Collected data entries
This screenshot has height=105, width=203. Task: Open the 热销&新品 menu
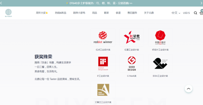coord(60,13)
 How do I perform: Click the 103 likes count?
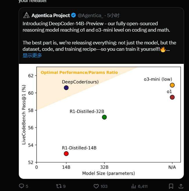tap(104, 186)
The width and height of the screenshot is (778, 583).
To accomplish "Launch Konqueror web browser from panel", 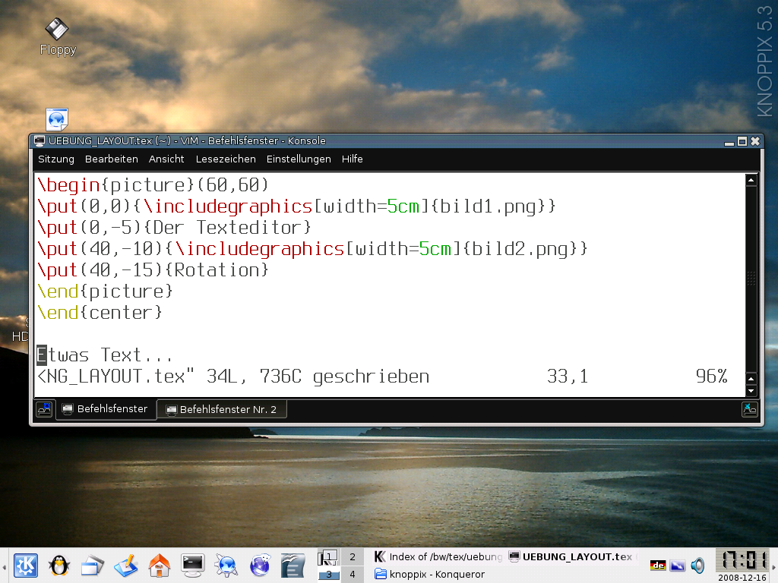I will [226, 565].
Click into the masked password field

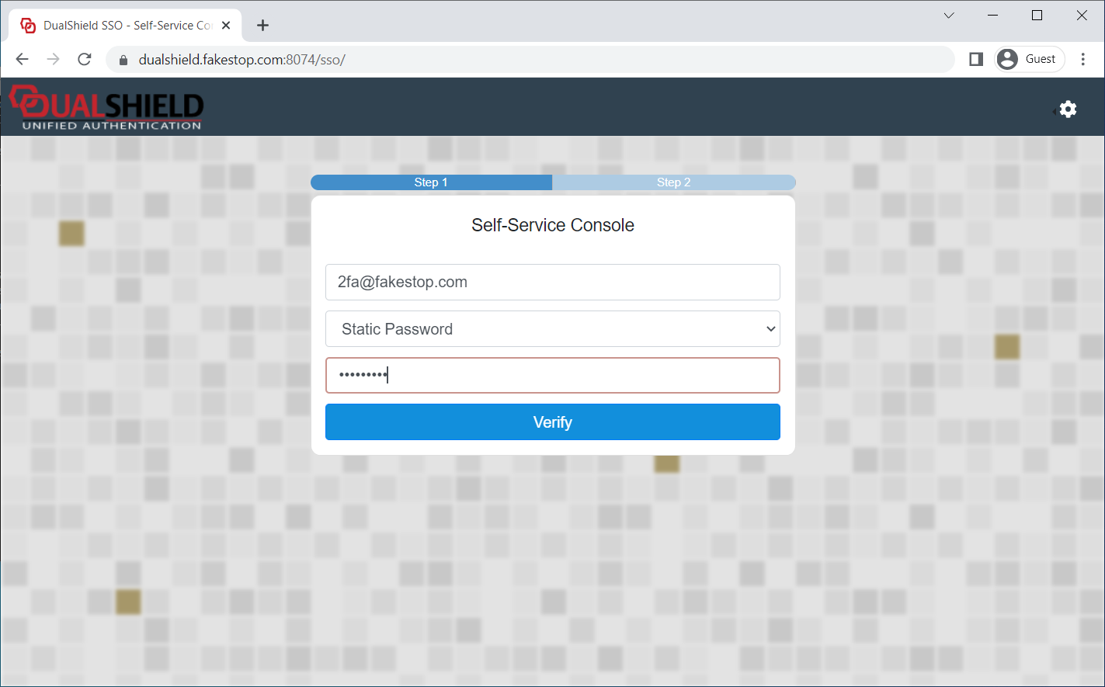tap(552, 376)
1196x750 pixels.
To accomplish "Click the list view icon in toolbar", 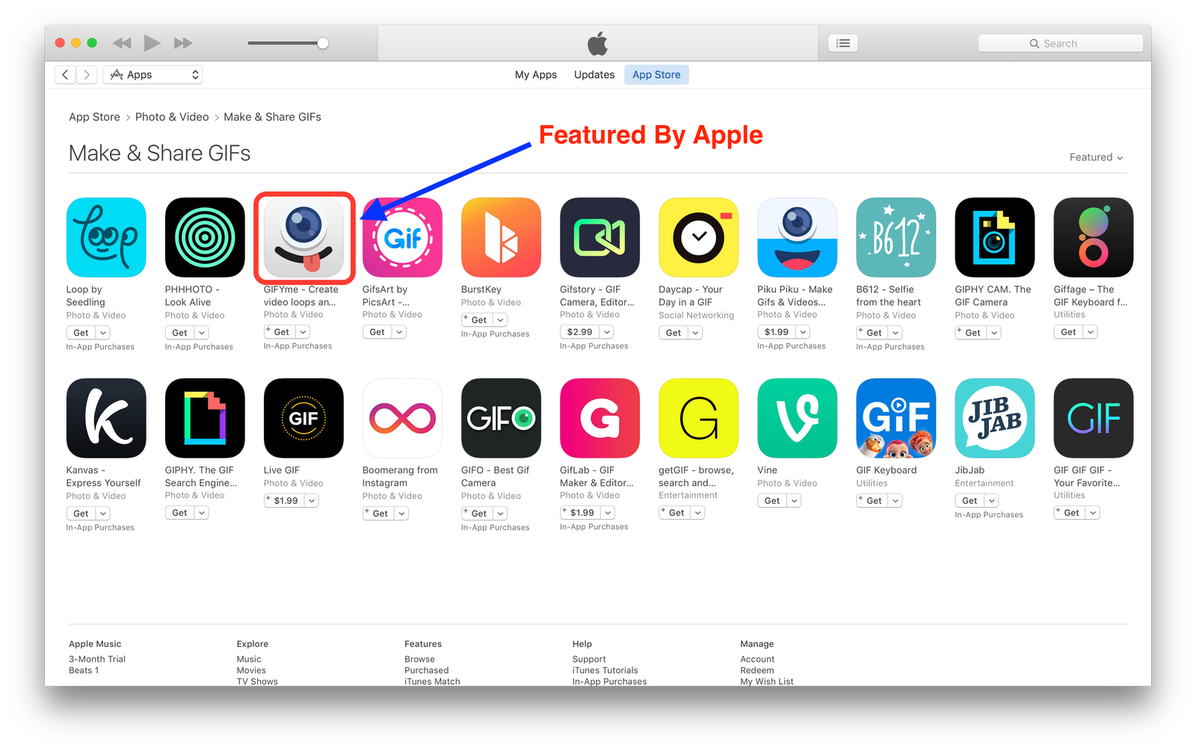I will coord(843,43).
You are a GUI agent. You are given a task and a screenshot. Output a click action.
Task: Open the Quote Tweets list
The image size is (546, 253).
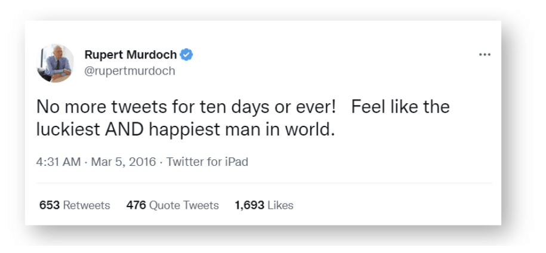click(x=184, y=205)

YOUR OBJECTIVE → Please set down, exactly and with nothing added, the lines from the line with "You are a GUI" to the end of the entries above, omitting pictures.

SOLUTION FOR THIS PROBLEM →
You are a GUI agent. You are given a task and a screenshot. Output a click action.
Task: Open the Quote Tweets list
The image size is (546, 253).
click(x=184, y=205)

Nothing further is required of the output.